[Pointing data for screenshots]
>> Start

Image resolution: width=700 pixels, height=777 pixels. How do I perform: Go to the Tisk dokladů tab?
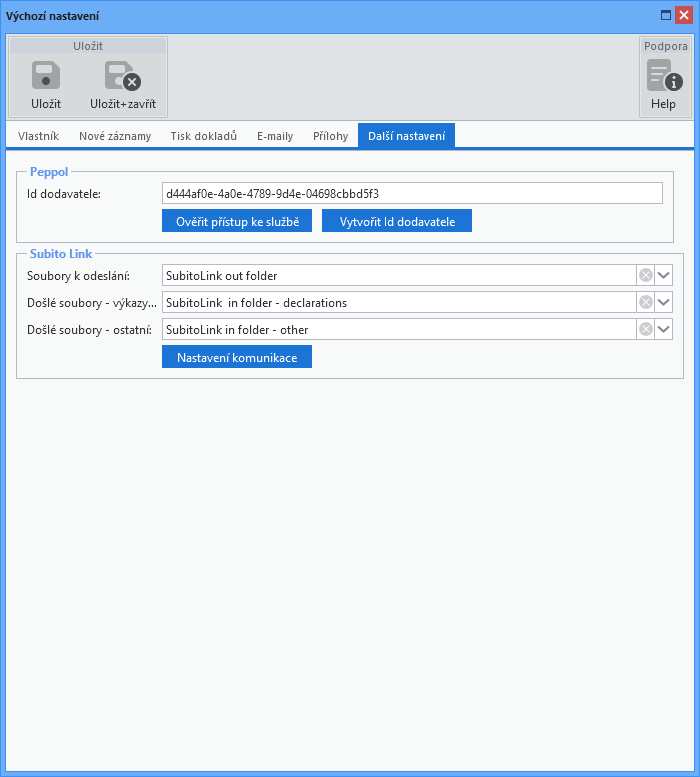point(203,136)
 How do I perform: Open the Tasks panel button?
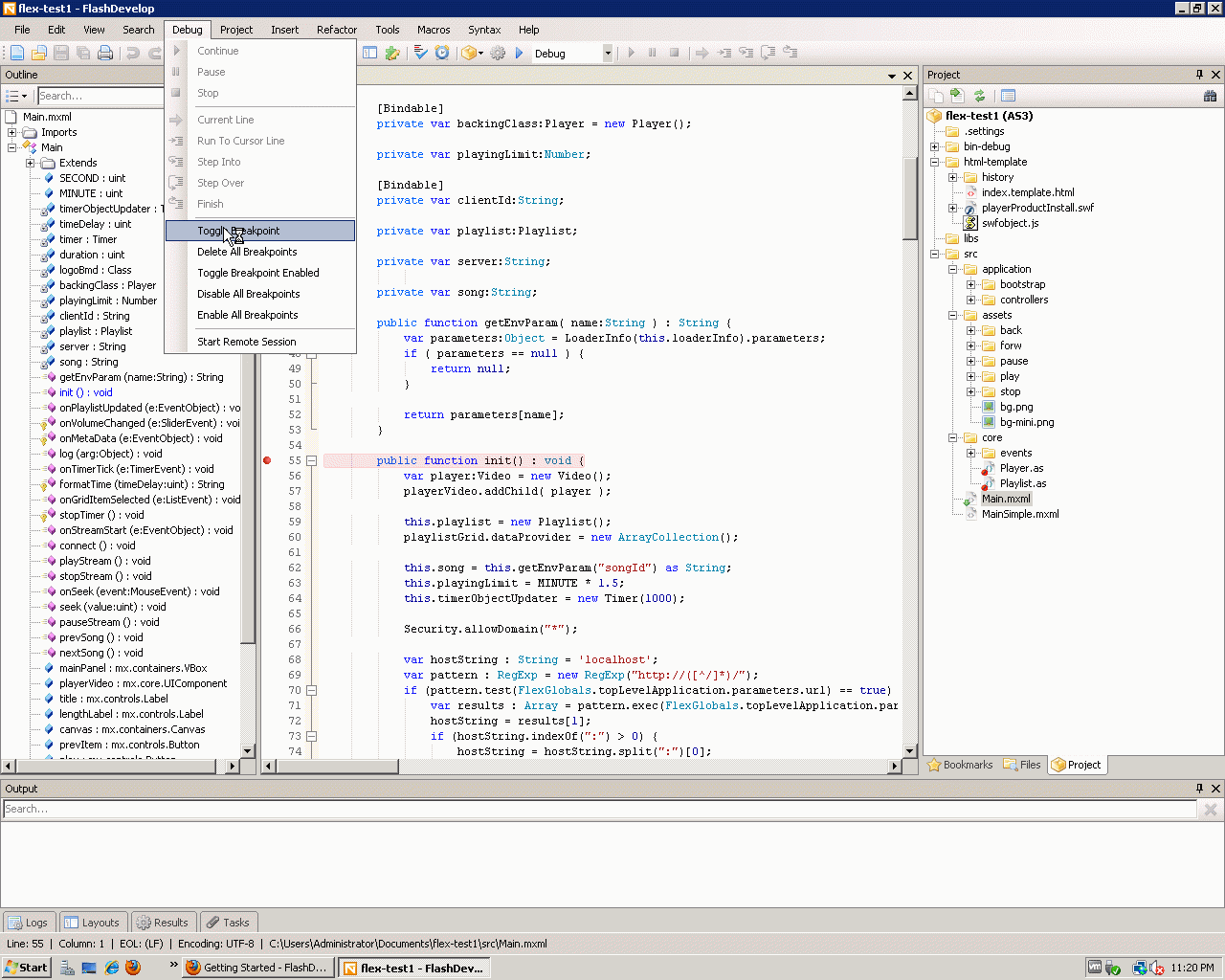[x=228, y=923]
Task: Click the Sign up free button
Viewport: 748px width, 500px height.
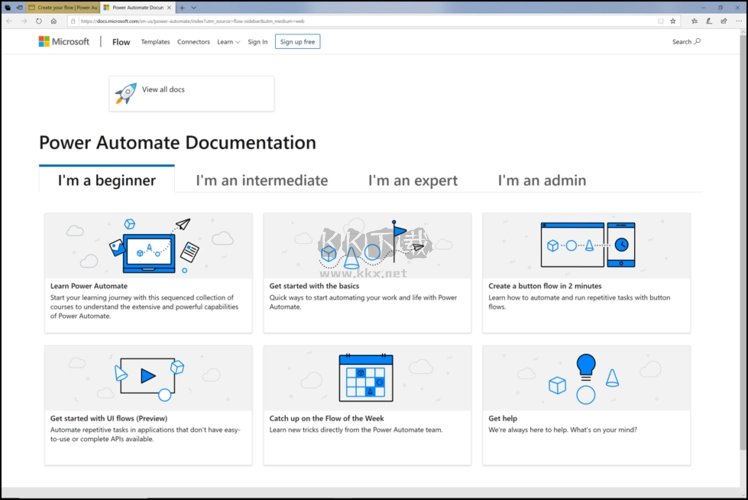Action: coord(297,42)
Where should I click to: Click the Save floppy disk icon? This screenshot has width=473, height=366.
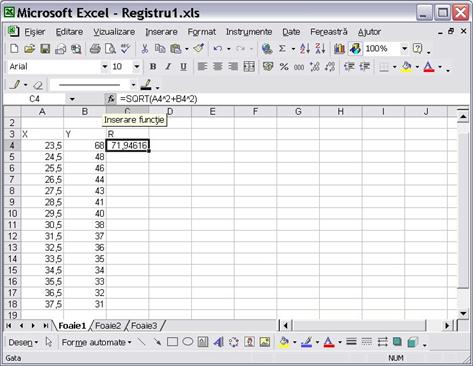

>> End

= What is asked =
Swap every "How do I perform" in the listing for "How do I carry out" and give the listing again with nothing else changed. Please leave the pictures out of your answer.

= Exercise response =
Image resolution: width=700 pixels, height=777 pixels. How do I carry out: Go to the Tisk dokladů tab?
point(203,136)
 How do I carry out: Open the Tasks panel button?
[x=228, y=923]
Task: Click the Sign up free button
Viewport: 748px width, 500px height.
Action: coord(297,42)
Where should I click to: Click the Save floppy disk icon? This screenshot has width=473, height=366.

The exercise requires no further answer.